## Records for the exercise
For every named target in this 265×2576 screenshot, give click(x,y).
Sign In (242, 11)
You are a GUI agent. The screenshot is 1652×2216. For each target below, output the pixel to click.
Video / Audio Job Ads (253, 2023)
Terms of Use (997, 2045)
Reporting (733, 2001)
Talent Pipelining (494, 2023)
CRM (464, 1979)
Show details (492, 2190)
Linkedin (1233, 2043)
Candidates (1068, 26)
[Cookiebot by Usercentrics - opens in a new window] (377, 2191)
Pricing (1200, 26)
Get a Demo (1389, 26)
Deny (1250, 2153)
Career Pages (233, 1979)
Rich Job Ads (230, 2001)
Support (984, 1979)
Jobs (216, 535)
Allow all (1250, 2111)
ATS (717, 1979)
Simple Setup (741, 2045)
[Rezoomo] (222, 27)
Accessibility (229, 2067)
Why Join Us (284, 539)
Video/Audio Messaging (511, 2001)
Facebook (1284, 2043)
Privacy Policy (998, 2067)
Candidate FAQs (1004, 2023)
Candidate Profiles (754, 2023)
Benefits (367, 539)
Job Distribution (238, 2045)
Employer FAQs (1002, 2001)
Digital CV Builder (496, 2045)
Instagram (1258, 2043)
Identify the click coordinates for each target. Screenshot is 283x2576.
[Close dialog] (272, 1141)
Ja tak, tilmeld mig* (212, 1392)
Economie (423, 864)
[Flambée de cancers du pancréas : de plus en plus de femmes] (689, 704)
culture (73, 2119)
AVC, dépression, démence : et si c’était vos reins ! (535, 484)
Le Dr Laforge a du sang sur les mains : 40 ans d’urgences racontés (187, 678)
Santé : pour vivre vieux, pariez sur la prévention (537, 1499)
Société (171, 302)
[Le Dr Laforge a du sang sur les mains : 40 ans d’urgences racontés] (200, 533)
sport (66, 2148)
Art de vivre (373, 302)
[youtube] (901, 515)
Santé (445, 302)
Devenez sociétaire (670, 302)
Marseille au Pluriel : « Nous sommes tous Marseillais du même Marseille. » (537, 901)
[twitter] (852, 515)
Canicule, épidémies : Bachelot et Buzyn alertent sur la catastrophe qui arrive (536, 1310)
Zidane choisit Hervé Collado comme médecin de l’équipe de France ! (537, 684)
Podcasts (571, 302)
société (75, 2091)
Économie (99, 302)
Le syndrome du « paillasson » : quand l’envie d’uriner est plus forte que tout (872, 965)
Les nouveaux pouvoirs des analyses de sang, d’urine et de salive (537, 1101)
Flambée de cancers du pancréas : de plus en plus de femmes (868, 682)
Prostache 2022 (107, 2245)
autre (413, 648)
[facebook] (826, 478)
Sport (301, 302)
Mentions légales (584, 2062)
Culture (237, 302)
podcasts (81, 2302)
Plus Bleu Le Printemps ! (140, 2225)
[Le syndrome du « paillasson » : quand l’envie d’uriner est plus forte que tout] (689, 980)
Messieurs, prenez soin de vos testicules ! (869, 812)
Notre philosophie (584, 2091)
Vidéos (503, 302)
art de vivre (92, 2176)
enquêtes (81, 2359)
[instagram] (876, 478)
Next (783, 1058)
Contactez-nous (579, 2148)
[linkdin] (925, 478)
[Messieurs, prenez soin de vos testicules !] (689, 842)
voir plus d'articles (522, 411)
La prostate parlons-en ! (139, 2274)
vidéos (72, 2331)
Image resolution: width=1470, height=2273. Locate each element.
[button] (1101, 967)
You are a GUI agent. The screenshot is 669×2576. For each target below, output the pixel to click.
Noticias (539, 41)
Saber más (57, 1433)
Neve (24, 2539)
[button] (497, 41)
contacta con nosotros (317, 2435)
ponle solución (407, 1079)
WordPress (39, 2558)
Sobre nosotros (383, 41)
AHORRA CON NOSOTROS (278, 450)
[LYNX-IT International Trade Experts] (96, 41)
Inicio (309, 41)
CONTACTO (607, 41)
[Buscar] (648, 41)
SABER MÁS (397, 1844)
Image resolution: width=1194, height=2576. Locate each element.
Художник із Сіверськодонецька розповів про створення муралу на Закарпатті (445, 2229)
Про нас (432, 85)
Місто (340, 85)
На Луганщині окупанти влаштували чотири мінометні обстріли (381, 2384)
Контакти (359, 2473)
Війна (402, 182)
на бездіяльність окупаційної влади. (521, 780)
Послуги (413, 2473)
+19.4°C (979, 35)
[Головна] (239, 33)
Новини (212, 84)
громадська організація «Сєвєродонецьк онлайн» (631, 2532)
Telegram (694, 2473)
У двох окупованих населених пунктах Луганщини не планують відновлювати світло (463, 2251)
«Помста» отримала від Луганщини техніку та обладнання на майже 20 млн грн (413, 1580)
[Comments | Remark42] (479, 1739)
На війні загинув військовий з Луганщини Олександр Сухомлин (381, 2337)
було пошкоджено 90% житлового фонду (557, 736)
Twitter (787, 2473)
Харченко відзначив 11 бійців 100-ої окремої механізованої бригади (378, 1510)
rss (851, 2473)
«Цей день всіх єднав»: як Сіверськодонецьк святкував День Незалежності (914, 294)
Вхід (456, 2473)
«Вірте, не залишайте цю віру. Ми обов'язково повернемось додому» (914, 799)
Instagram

## Task item
Whenever a line above includes "pancréas", copy it in full.

## Task answer
[Flambée de cancers du pancréas : de plus en plus de femmes] (689, 704)
Flambée de cancers du pancréas : de plus en plus de femmes (868, 682)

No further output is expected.